Preparation Is Key – Ahara Mot 5784

D'var Torah | Leviticus

Part of the ritual of the Day of Atonement requires sending out to its death in the wilderness the goat upon which the high priests laid his hands to transmit the sins of the congregation (Leviticus 16:21). The person in charge of this stage of the atonement process is identified in Hebrew as “ish ‘itti” (ibid.). What exactly this means is unclear.

The Hebrew word “‘itti” comes from the same root as the word for an “appointed time.” So it would seem that this was “an appointed man,” that is, a man specifically appointed for this function. More recent translations refer to this man as a “designated agent.” Rabbi Samson Raphael Hirsch refers to him as the man especially assigned to this purpose. What all the translations share is the understanding that this man was not simply selected at the moment of need. He was chosen in advance and duly prepared for his mandate.

The implication is important. Some matters may be addressed on an ad hoc basis. Asking a specific student in a classroom to return a book to the library requires no special preparation or training.
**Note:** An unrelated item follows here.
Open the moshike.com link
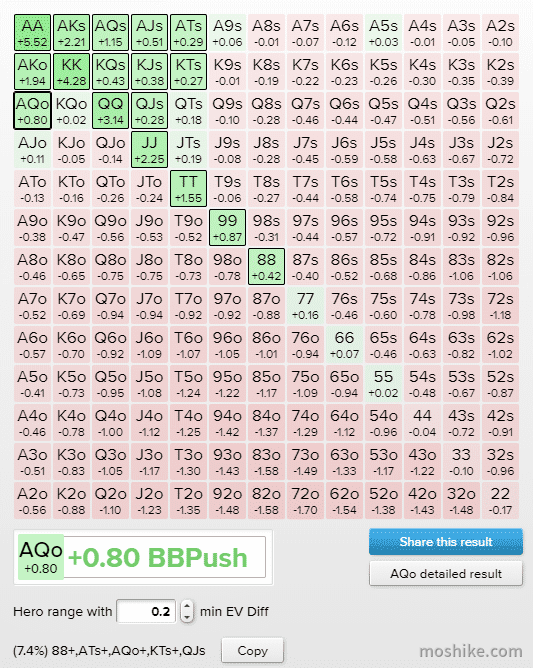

But other tasks cannot and should no be left to a random and spontaneous assignment. That point was made especially cogent when, attending a Shabbat service, I witnessed the gabbai assign the chanting of the haftarah (prophetic portion) to a fellow with no advance warning. The reading, as expected, was error filled and halting. I would imagine it was as embarrassing to him as it was to members of the congregation. Leading synagogue rituals is a serious matter. Leaving it to the last moment debases the ritual, dishonors the agent, and disrespects the community. (I fondly remember a regular in a congregation I served who prepared to read the Torah portion every week – even when he was not assigned the task.)

Beyond this particular example lies a crucial concept: important tasks require preparation. Whether in synagogue prayers or professional presentations. What we all should be aiming to be is an “ish ‘itti.”


Words to Live By

What lies behind you and what lies ahead of you pales in comparison to what lies inside you.